Song by Marilyn Manson

from the album Heaven Upside Down
- Released: October 6, 2017
- Genre: Industrial metal
- Length: 4:18
- Label: Loma Vista
- Songwriters: Marilyn Manson; Tyler Bates;
- Producer: Bates

Music video
- "Say10" on YouTube

= Say10 =

"Say10" (stylized in all caps) is a song by American rock band Marilyn Manson. It is the fourth track from their tenth studio album, Heaven Upside Down (2017). The song's title was first revealed in July 2016, when Marilyn Manson announced it as the working title for the then-upcoming studio album. A teaser video of the song was released on the same day as the 2016 US presidential election, and features the vocalist brandishing a bloodstained knife while standing over a decapitated corpse, which was widely reported to represent Donald Trump. Its official music video was released on October 9, 2017 and features Johnny Depp.

==Composition and style==
In July 2016, during an interview with Ryan J. Downey at the APMAs, Marilyn Manson revealed "Say10" to be the title track of the band's then-forthcoming tenth studio album.
Eleanor Goodman from Metal Hammer described the track as a "big, snarling anthem that seems purpose-built for stages", while Gigwise said it was reminiscent of material found on Mechanical Animals. Greg Kennelty of Metal Injection commended Manson and Tyler Bates' use of dynamics on the song, writing that each musician – through their respective vocals and production – throw "punches only when [they] need to. Why waste all your energy going full force when there's a more subtle and effective tactic of getting what you want? After all, you rarely need aggression when aiming straight for the jugular."

==Release and promotion==
On the day of the 2016 US presidential election – November 8 – Manson released a short teaser video for the song via The Daily Beast. The video was created by Final Girl director Tyler Shields. It featured images of the vocalist tearing pages out of a Bible and brandishing a bloodstained knife while standing over a decapitated corpse lying in a pool of blood. Numerous publications noted that the corpse was dressed in attire similar to the kind regularly worn by Donald Trump—a suit and red tie. Manson later dismissed these connections, saying: "Well, there was no actual decapitation shown. It was implied. And no Trump. There was just a guy in a red tie. Could have been a preacher. It's funny that people see what they want to see." Despite this, Aaron Klein alleged in an article which appeared on the far-right organization Breitbart News, that the head of the decapitated corpse which appeared in "Say10" was later used by Shields in another project: a controversial photo-shoot featuring comedian Kathy Griffin, which saw her holding a ketchup-covered Styrofoam replica of Trump's severed head.

==Music video==
A full version of Shields' teaser video has never been released. The official music video for the song was directed by Bill Yukich, and was uploaded onto YouTube shortly after the release of Heaven Upside Down. This video co-stars Johnny Depp, with Depp and Manson portraying Cain and Abel, respectively. The video was inspired by horror films such as The Exorcist (1973), The Evil Dead (1981) and A Nightmare on Elm Street (1984), the latter of which starred Depp. It begins with the two sitting on their respective white and black thrones while surrounded by several naked women covered in satanic symbols. Cain appears in full white face paint and a matching suit, although he is invariably stained with black make-up; Abel sits on his throne while wearing black leather, his face stained by white make-up.

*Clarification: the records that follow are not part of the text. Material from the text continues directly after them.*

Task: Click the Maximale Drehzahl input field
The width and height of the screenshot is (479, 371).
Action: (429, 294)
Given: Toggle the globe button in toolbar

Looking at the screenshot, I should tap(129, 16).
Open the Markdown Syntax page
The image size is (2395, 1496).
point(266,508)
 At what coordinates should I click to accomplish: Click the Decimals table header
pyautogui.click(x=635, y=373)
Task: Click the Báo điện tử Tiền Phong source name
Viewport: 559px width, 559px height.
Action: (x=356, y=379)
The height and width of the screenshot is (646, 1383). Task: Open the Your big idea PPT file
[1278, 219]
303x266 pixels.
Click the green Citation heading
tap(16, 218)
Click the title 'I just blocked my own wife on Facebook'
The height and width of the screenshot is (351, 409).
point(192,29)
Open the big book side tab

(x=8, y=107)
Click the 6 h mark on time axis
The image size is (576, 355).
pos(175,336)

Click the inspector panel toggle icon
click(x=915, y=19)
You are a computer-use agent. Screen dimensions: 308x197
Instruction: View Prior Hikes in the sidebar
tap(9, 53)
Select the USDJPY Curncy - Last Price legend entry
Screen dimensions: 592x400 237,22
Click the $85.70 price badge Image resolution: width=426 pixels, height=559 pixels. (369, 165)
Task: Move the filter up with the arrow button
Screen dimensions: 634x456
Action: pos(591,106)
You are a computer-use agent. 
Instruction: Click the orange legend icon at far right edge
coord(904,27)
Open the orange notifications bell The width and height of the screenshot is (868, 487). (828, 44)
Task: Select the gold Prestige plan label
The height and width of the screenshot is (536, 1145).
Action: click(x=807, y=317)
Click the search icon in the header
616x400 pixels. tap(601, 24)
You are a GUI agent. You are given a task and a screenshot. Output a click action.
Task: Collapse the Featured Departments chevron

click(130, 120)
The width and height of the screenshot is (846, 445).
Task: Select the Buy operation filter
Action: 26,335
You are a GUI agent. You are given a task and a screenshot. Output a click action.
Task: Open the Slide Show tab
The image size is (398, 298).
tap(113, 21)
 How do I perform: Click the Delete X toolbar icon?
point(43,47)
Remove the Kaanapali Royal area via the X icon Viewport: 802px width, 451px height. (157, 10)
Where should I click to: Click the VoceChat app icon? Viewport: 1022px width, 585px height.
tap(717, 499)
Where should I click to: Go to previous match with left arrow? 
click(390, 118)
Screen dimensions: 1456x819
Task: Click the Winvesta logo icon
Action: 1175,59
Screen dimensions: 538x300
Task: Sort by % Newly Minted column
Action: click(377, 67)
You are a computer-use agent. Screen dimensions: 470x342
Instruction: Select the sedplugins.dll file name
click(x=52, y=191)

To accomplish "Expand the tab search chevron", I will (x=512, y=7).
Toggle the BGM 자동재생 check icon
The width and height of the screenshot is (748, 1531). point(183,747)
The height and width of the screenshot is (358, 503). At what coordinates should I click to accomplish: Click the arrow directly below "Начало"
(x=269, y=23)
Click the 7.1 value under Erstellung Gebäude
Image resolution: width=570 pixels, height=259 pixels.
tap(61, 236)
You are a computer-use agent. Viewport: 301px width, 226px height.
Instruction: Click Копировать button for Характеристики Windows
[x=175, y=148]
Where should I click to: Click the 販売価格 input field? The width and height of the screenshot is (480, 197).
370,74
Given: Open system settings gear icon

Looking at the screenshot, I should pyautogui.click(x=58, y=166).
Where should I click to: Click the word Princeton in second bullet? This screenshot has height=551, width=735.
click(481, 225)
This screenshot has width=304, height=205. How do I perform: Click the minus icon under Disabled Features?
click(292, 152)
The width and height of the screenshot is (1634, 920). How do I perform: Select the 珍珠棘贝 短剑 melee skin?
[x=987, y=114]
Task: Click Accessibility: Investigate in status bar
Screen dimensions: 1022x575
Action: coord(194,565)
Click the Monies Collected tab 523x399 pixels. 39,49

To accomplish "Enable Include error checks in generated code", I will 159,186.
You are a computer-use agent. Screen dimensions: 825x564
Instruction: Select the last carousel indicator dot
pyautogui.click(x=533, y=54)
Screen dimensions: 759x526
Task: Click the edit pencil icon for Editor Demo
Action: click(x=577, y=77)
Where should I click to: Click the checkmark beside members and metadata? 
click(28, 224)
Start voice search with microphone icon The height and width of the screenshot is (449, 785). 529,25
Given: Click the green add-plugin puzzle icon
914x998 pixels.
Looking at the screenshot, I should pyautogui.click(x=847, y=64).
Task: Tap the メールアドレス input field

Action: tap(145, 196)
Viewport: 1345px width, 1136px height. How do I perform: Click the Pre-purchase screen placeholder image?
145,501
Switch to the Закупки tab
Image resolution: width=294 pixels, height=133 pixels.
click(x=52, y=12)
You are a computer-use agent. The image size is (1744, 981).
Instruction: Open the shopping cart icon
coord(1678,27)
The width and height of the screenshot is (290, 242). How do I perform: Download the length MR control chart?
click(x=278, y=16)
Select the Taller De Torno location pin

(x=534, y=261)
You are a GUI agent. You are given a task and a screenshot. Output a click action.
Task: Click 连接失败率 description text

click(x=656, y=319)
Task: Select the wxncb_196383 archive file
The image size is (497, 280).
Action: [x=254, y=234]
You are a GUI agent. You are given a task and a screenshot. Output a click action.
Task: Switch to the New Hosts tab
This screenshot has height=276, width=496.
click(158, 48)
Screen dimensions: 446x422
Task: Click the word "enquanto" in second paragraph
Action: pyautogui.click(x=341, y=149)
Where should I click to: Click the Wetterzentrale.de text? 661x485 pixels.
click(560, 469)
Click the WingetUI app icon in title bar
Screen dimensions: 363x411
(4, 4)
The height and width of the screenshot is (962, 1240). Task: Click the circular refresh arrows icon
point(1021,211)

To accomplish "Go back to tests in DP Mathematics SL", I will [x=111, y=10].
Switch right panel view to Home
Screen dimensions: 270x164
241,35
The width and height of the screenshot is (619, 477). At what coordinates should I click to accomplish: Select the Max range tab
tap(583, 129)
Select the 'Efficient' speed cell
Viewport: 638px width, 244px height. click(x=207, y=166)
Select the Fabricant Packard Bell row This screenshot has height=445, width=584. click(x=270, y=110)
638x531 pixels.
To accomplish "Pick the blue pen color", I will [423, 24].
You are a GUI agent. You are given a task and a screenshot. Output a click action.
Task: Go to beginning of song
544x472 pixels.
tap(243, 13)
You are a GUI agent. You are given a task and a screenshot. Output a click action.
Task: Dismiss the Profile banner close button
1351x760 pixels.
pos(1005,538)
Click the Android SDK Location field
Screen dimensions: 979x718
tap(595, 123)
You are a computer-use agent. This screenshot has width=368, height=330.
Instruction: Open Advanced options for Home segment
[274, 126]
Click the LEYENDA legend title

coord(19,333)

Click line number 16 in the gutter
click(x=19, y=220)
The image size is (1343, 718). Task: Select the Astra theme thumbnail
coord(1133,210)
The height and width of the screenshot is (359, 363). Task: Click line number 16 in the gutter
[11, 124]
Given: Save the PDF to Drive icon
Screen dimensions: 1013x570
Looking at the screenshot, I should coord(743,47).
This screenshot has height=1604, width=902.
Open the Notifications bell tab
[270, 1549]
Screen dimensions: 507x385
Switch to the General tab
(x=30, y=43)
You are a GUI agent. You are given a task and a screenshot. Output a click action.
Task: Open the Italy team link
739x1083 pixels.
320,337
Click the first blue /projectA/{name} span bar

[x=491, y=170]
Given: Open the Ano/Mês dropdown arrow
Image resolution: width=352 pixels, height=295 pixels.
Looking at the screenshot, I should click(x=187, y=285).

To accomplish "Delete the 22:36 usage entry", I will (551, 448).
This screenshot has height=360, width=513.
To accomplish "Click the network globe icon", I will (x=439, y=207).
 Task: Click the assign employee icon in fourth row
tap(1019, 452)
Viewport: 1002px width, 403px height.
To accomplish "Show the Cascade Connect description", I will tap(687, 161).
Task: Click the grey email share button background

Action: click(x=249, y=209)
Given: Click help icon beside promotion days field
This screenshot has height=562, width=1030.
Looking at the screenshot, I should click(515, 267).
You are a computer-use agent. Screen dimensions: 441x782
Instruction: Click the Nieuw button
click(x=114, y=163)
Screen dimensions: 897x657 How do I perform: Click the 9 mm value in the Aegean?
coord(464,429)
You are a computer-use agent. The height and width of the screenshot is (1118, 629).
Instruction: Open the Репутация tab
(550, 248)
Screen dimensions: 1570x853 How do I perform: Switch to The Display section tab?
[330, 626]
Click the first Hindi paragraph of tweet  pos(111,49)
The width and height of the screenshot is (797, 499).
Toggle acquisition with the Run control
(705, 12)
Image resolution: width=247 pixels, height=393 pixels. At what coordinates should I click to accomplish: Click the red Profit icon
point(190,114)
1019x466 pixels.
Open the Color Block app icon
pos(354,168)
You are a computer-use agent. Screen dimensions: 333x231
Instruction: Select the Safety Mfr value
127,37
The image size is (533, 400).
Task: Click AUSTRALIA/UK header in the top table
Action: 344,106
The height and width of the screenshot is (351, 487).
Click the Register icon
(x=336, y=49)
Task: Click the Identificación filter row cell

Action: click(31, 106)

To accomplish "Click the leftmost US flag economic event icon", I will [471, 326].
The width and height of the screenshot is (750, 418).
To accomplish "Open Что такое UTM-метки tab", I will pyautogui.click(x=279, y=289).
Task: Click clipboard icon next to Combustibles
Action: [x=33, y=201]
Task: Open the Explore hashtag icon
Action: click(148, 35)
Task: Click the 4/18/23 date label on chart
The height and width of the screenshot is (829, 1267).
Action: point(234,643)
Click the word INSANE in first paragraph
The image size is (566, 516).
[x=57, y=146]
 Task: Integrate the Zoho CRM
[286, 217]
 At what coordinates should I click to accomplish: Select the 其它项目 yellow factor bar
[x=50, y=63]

After leaving a possessed Bible outside the door of an apartment building, Abel begins sexually assaulting several of its occupants. The hauntings become gradually more aggressive, culminating in a hooded figure chasing a woman down a tunnel with a knife. Following this, several of the naked women recreate the Raising the Flag on Iwo Jima photo using an inverted Cross of Lorraine, apparently ending the possession. The video ends with Abel committing suicide by slitting his own throat with bloodstained money. The video has received generally positive reviews from critics. Paul Cashmere said that it "perfectly demonstrates the irrelevance of MTV in the 21st century", writing that it saw Manson using "creativity, shock and horror to tell a story, knowing full well that traditional media wouldn't be able to touch this. The video is brilliant in its architecture and strategy." Brandon John of Australian publication ToneDeaf praised Depp's appearance, writing that the "creepiness [quotient is] a step or two above anything Depp has done throughout his long resume of Tim Burton flicks."

==Credits and personnel==
Credits adapted from the liner notes of Heaven Upside Down.

Credits
- Recorded at Abattoir Studios, Studio City, California
- Songs of Golgotha (BMI)/Box Cutter Music. (BMI), under exclusive licence to Loma Vista Recordings and Caroline International

Personnel
- Marilyn Manson – vocals
- Tyler Bates – instrumentation, engineering, recording, production, mixing
- Robert Carranza – mixing
- Gil Sharone – drums
- Joanne Higginbottom – assistant engineer
- Brian Lucey – mastering (at Magic Garden Mastering, Los Angeles, California)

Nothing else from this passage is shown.